Introduction
Let's continue to use the analogy of being a librarian, so you have to design an efficient way to manage the large amount of books. Suppose we need only to care about the names of books, we can use an array in Java or a list in Python:
String[] books = {"Gone with the Wind", "Hands on Data Structures"};
books = ["Gone with the Wind", "Hands on Data Structures"]
But, the capabilities of different data structures vary considerably. For example, an array in most programming languages is in a fixed size. To put it another way, you cannot add or remove any item in it, and this feature is ridiculous for a general library management system.
Given the pitfall of an array, can we always prefer to a list? The answer is NO! Because trade-offs are ubiquitous in computer science, different data structures have their own pros and cons, and we should choose an appropriate data structure by considering the specific context. As for an array, it is the best due to its efficiency if we have already known that the size of items won't be changed.
By the way, if we would like the feature of adding/removing in Java, we can use ArrayList
in Java alternatively:
List<String> books = new ArrayList<>();
books.add("Gone with the Wind");
books.add("Hands on Data Structures");
Now let's have a look at the term "efficiency", which is the motivation of designing new data structures and algorithms. Generally speaking, we mainly care about the two kinds of efficiency:
- Time: A program that costs less time is considered as a better one.
- Space: A program that costs less memory/disk1 is considered as a better one.
Here is an example about time efficiency. If you are asked to find the book titled "Gone with the Wind", how do you do? You probably would check each item one by one in the list (or array). In the best case when you are lucky enough, the desired book is the first one, so the checking operation is done in only one time. But in the worst case, the desired one is the last, so the checking operation is done in N times, where N is the number of the books. And on average case, this operation is expected to be done in N/2 times. As we can see, this basic data structure can be time-consuming sometimes.

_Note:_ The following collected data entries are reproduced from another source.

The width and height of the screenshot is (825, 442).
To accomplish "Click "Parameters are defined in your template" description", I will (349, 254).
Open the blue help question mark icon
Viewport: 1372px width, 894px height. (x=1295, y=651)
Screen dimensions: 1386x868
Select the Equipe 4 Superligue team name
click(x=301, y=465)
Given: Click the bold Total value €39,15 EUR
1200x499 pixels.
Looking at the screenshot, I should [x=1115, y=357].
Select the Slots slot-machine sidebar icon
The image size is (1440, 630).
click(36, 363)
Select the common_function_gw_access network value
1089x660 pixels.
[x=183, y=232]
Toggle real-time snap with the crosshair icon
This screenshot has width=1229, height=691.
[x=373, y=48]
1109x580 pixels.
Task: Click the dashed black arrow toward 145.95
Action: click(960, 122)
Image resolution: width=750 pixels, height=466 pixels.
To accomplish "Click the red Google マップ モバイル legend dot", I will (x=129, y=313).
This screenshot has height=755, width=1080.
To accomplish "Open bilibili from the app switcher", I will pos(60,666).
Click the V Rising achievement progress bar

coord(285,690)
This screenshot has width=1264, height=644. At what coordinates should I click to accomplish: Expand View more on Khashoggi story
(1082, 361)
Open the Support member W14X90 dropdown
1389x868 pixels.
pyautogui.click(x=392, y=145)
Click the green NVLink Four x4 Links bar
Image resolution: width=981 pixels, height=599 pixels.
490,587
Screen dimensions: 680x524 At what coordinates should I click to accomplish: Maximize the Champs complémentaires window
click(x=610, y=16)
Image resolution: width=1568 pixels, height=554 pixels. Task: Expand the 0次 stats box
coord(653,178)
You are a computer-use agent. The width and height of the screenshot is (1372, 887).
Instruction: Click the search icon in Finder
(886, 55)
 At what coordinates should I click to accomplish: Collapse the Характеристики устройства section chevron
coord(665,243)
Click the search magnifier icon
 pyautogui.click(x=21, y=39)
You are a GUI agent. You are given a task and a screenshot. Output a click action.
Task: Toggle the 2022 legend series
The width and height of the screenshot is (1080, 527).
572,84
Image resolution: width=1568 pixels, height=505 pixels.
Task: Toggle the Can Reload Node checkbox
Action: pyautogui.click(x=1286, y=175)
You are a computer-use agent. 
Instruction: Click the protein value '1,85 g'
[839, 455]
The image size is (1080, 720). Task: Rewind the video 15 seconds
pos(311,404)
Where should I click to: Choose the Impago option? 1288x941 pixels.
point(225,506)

A natural question is: can we find a data structure that is capable of finding a desired book in only one time in all cases? The answer is YES, but please keep in mind that there might be some trade-offs. In other words, a new data structure with better time efficiency may be shipped with other pitfalls. Therefore, it is the programmer's responsibility to choose an appropriate data structure as well as algorithm according to difference contexts. On the other hand, we are always aiming to find good data structures and algorithms which are efficient in most cases practically and theoretically.
Last but not the least, for most programmers, they don't really have to design innovative data structures or algorithms, because most the languages and third packages/libraries have provided a great many on-shelf data structures and algorithms. Then why do we still need to learn this course? There are mainly two-fold reasons:
- Understanding how a data structure and algorithm work behind the scenes is necessary when choosing an appropriate one.
- You should be a creator, not just a user. Sometimes, there is no handy data structures or algorithms available, so you have to design a new one.
1 In this book, we mainly discuss the memory overhead of a data structure or algorithm.